[Saved data entries]
-------------------------
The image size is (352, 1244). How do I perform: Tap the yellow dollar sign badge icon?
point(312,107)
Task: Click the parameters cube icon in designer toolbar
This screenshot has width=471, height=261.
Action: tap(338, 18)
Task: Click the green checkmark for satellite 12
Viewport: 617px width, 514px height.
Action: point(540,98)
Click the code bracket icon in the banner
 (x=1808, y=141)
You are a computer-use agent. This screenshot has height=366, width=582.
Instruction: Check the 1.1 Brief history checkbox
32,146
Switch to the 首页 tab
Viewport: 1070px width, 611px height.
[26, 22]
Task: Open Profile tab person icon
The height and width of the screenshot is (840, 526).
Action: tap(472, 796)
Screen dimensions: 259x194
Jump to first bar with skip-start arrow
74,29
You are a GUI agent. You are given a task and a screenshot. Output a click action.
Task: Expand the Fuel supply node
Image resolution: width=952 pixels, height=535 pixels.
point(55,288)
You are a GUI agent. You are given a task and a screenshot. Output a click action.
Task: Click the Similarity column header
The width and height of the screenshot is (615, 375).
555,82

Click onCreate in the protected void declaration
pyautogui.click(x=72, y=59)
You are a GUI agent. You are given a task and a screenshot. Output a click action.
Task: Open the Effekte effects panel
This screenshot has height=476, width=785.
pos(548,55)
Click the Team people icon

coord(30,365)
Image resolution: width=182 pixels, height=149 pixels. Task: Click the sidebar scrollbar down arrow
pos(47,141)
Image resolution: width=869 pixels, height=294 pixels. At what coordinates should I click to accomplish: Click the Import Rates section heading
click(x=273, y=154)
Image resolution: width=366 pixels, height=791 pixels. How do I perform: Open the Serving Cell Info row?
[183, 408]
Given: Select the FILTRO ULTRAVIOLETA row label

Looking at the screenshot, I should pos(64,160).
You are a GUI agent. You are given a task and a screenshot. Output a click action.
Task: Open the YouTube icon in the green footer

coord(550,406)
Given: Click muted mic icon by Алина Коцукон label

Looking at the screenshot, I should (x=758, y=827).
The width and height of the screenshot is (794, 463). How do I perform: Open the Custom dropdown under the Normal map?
-------------------------
EXERCISE PROMPT
Reproduce the records above exactly. Leave nothing out.

TASK RESPONSE
The image size is (352, 1244). How do I perform: Tap the yellow dollar sign badge icon?
point(312,107)
Task: Click the parameters cube icon in designer toolbar
This screenshot has width=471, height=261.
Action: tap(338, 18)
Task: Click the green checkmark for satellite 12
Viewport: 617px width, 514px height.
Action: point(540,98)
Click the code bracket icon in the banner
 (x=1808, y=141)
You are a computer-use agent. This screenshot has height=366, width=582.
Instruction: Check the 1.1 Brief history checkbox
32,146
Switch to the 首页 tab
Viewport: 1070px width, 611px height.
[26, 22]
Task: Open Profile tab person icon
The height and width of the screenshot is (840, 526).
Action: tap(472, 796)
Screen dimensions: 259x194
Jump to first bar with skip-start arrow
74,29
You are a GUI agent. You are given a task and a screenshot. Output a click action.
Task: Expand the Fuel supply node
Image resolution: width=952 pixels, height=535 pixels.
point(55,288)
You are a GUI agent. You are given a task and a screenshot. Output a click action.
Task: Click the Similarity column header
The width and height of the screenshot is (615, 375).
555,82

Click onCreate in the protected void declaration
pyautogui.click(x=72, y=59)
You are a GUI agent. You are given a task and a screenshot. Output a click action.
Task: Open the Effekte effects panel
This screenshot has height=476, width=785.
pos(548,55)
Click the Team people icon

coord(30,365)
Image resolution: width=182 pixels, height=149 pixels. Task: Click the sidebar scrollbar down arrow
pos(47,141)
Image resolution: width=869 pixels, height=294 pixels. At what coordinates should I click to accomplish: Click the Import Rates section heading
click(x=273, y=154)
Image resolution: width=366 pixels, height=791 pixels. How do I perform: Open the Serving Cell Info row?
[183, 408]
Given: Select the FILTRO ULTRAVIOLETA row label

Looking at the screenshot, I should pos(64,160).
You are a GUI agent. You are given a task and a screenshot. Output a click action.
Task: Open the YouTube icon in the green footer

coord(550,406)
Given: Click muted mic icon by Алина Коцукон label

Looking at the screenshot, I should (x=758, y=827).
The width and height of the screenshot is (794, 463). How do I perform: Open the Custom dropdown under the Normal map?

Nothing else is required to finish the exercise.